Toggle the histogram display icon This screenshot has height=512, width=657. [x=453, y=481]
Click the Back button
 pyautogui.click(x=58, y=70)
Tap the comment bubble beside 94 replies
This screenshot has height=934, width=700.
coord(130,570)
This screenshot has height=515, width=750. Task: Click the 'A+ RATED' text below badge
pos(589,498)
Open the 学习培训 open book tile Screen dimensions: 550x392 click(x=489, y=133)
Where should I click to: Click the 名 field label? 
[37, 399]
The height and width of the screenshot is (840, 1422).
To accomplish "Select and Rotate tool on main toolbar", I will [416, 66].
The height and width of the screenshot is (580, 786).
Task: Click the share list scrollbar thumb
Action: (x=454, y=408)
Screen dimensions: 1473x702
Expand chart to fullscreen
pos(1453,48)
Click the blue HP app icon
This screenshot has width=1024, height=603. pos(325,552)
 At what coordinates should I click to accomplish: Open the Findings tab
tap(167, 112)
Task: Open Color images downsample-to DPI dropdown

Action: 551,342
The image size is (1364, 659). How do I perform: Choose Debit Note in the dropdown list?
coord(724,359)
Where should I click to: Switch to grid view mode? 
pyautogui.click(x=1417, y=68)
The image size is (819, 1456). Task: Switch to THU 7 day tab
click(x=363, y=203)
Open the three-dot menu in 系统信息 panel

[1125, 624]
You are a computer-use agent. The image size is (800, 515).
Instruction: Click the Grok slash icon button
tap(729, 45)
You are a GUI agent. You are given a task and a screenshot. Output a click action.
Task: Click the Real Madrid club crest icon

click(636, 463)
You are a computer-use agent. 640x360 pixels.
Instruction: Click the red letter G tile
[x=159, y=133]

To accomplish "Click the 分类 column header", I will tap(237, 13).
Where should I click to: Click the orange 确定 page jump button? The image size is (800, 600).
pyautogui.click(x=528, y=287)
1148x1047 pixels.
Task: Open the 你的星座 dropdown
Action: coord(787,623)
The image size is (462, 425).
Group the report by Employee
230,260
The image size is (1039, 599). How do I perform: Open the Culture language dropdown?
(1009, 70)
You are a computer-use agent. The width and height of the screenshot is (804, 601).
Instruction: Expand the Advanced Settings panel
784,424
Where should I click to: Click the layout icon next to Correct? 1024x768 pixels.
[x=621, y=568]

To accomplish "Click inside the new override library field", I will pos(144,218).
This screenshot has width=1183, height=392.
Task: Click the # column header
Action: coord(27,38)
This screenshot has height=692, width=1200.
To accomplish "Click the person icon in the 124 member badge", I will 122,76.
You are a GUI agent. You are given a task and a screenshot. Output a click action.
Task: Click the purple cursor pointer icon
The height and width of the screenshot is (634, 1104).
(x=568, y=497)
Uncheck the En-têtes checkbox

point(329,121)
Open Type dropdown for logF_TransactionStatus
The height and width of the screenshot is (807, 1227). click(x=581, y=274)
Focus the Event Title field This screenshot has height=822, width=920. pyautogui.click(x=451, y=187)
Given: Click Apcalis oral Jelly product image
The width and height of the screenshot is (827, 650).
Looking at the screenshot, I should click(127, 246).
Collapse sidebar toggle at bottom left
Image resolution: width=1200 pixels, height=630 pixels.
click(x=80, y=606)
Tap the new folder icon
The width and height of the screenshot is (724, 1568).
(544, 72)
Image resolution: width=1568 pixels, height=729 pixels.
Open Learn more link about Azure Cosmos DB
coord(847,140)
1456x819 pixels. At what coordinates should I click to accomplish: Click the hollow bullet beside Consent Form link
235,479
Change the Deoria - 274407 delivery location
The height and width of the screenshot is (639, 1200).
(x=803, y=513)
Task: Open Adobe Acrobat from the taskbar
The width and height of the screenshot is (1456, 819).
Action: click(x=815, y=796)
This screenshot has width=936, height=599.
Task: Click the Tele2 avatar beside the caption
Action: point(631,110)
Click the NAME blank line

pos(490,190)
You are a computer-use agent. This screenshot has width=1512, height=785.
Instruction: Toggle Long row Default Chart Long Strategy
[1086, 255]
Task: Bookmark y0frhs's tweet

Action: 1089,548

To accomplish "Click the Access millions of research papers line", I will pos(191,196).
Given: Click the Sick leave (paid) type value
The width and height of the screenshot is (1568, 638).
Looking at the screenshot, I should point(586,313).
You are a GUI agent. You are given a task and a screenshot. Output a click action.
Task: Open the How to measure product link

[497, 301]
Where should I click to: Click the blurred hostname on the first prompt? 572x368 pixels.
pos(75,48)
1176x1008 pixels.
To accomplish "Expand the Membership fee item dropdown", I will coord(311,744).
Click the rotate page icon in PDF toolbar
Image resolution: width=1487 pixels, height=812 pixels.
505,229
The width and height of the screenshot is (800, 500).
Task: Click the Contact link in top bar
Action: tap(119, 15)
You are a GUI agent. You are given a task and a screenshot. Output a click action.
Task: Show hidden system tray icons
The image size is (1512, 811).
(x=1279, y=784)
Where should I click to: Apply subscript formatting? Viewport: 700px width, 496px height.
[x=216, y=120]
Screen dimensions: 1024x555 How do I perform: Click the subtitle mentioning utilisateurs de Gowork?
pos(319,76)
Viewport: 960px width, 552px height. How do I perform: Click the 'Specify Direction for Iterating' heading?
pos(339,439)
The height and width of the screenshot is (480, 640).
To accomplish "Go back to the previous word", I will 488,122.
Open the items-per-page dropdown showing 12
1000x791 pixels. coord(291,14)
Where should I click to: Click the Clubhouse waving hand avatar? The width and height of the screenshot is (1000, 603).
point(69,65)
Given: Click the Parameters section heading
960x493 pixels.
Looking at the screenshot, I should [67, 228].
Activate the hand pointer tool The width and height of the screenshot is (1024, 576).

========================================================================

Task details:
Search the preceding listing for the word "computer" and pull out every line that holds it.

Exercise result:
You are a computer-use agent. The image size is (800, 515).
You are a computer-use agent. 640x360 pixels.
You are a computer-use agent. The width and height of the screenshot is (804, 601).
You are a computer-use agent. This screenshot has width=1512, height=785.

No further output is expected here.